Aye, I had suspected this was so, however the presence of that SLEEP does render this implementation incomparable to the production case since this case has (this) very-serious problem on its own. And as to why the deadlocks are happening, reading just the material that you have posted here, I truly do not know why they would be. Is this a CGI process that is inserting data into a table that is also being used for some very heavy-duty long-running transactions by another back-end (non-CGI) process, say? An attempt to insert data into a table should not “fail.” Most certainly, it should not take any time at all to do either. If the table is contentious, then a CGI process probably should not be touching it, and the presence of many CGI processes doing so will make the contention considerably worse. (Perhaps this is what your competitor is right-now doing wrong?)
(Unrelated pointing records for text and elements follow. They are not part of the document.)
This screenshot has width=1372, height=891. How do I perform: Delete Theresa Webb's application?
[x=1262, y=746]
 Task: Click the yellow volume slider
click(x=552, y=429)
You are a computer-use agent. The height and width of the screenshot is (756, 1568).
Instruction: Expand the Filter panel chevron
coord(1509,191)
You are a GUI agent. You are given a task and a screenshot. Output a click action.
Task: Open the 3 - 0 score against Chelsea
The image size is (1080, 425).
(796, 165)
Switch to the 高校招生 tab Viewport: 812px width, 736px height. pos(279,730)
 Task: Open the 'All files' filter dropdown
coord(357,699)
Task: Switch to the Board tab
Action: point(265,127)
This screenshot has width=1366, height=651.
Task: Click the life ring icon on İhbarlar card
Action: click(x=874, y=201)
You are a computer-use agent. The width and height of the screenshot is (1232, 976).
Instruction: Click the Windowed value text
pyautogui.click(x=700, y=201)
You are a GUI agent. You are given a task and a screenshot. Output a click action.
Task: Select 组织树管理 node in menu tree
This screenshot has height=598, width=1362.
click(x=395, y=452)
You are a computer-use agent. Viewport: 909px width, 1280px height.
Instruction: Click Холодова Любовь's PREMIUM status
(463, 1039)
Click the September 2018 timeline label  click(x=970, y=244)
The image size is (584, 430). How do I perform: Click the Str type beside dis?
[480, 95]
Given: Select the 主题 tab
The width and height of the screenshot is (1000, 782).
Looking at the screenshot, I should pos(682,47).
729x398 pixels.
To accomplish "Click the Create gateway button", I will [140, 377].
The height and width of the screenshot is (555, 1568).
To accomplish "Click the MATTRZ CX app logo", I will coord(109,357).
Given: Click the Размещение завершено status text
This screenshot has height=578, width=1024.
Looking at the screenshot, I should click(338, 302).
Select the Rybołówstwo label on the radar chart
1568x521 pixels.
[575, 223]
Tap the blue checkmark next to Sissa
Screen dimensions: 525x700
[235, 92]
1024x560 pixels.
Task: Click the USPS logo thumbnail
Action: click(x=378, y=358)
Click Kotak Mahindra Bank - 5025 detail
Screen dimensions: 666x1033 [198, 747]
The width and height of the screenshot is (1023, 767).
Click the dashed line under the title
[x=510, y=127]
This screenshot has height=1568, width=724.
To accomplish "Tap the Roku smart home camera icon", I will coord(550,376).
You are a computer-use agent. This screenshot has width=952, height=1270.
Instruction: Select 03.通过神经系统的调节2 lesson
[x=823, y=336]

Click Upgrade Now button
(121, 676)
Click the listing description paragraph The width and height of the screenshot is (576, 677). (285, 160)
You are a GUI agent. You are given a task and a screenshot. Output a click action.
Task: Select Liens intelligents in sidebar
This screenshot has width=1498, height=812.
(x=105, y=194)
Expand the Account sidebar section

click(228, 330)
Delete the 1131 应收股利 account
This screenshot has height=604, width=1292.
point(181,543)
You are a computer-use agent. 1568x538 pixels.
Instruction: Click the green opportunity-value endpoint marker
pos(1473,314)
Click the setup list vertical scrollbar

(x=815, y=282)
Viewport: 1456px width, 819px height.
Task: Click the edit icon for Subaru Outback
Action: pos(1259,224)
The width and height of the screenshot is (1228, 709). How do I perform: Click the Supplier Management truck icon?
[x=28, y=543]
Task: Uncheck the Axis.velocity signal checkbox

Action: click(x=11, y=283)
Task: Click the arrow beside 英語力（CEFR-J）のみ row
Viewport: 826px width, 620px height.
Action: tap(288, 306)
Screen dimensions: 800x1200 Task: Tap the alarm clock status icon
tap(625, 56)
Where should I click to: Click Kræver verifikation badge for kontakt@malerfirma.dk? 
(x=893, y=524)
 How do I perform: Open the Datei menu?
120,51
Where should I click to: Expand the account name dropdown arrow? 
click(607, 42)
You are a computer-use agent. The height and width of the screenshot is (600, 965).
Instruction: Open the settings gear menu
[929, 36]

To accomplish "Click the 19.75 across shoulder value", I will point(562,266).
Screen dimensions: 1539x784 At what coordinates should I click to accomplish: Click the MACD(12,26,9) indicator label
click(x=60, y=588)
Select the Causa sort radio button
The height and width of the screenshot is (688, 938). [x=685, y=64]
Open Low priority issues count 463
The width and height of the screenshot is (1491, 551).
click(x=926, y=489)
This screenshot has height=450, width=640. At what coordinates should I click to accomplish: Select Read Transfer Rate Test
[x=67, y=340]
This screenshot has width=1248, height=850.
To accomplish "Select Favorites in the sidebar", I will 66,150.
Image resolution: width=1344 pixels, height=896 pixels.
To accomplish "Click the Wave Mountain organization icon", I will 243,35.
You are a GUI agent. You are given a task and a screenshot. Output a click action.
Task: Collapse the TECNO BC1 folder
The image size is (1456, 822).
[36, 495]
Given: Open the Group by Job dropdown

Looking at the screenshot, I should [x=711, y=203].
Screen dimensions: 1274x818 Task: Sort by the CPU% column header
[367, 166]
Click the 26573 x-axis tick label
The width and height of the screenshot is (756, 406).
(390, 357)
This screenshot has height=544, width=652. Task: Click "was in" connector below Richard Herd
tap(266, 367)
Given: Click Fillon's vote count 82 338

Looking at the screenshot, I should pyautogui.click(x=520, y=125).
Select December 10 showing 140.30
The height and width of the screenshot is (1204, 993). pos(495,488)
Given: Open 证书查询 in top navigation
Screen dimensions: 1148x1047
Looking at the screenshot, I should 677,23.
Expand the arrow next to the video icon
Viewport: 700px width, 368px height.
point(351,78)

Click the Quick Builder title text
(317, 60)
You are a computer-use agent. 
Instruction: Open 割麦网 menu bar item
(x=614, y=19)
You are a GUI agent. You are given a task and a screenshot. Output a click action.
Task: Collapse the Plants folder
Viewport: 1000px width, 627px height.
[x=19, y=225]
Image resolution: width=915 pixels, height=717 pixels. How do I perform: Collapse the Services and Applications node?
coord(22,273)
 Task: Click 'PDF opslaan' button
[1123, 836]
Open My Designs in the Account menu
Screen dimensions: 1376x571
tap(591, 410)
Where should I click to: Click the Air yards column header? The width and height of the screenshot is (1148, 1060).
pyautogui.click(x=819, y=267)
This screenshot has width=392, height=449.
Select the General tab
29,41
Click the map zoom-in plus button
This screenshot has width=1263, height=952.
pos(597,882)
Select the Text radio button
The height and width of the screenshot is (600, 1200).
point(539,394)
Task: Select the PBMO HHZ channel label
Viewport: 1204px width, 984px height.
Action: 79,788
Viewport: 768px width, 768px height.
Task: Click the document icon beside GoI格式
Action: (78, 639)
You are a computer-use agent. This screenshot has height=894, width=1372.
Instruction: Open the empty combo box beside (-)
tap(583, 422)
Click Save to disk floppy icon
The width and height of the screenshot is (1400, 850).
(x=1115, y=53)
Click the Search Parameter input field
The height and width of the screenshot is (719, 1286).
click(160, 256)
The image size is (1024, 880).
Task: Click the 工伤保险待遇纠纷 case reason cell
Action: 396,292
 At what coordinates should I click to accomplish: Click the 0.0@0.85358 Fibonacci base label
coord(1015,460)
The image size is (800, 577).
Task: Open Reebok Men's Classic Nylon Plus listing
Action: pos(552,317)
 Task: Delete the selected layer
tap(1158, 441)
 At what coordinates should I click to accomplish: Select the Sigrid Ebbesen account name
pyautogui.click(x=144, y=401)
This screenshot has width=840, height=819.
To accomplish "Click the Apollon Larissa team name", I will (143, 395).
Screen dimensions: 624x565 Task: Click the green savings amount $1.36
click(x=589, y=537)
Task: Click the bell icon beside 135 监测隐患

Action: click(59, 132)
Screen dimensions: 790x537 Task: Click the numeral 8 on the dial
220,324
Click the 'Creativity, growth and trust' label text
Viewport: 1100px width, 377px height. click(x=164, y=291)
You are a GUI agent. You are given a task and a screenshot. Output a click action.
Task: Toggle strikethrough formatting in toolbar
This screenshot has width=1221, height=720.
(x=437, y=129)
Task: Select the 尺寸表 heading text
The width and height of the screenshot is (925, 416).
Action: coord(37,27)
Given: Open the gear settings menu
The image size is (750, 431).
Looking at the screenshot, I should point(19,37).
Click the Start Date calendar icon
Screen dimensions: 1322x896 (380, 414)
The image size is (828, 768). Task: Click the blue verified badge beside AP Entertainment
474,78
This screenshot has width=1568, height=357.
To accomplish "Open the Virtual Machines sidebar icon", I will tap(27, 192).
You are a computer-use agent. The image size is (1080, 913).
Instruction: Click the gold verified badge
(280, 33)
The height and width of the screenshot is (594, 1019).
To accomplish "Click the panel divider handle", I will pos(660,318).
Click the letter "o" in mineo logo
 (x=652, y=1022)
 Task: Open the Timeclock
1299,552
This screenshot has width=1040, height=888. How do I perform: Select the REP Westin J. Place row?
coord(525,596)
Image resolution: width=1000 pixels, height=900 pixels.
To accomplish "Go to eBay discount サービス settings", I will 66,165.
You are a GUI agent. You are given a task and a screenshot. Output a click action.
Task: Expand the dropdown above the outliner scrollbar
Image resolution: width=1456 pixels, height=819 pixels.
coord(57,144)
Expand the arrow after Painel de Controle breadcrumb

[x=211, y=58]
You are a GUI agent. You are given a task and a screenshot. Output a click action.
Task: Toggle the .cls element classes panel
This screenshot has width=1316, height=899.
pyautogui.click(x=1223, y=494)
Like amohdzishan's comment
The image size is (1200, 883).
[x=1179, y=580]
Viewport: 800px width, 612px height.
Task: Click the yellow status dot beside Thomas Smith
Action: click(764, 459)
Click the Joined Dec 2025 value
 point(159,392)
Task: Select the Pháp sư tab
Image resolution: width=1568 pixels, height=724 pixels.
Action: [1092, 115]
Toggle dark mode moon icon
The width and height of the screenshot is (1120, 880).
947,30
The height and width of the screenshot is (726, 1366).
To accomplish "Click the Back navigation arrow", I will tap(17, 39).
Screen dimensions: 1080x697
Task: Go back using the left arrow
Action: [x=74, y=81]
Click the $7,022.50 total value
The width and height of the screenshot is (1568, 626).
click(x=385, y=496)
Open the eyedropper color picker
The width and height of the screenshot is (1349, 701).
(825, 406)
What if, for instance, you designated another daemon-process to which the CGI processes could hand-off requests, say using the existing (SOAP, XML-RPC, FastCGI pick one ...) protocols? Instead of attempting to do the work themselves, the CGI processes would would send the request to this server process (or pool), and await a reply. This server would execute requests very quickly but now each request would not contend with the others. (Production-ready servers for all of these are right now available on CPAN, so there is no burden of implementation of the plumbing.)
I believe, or at least by now I suspect, that it is this contention, whatever its true source may be, which is causing the deadlocks, is the root cause of this matter and that some design change may be required to permanently and effectively deal with it.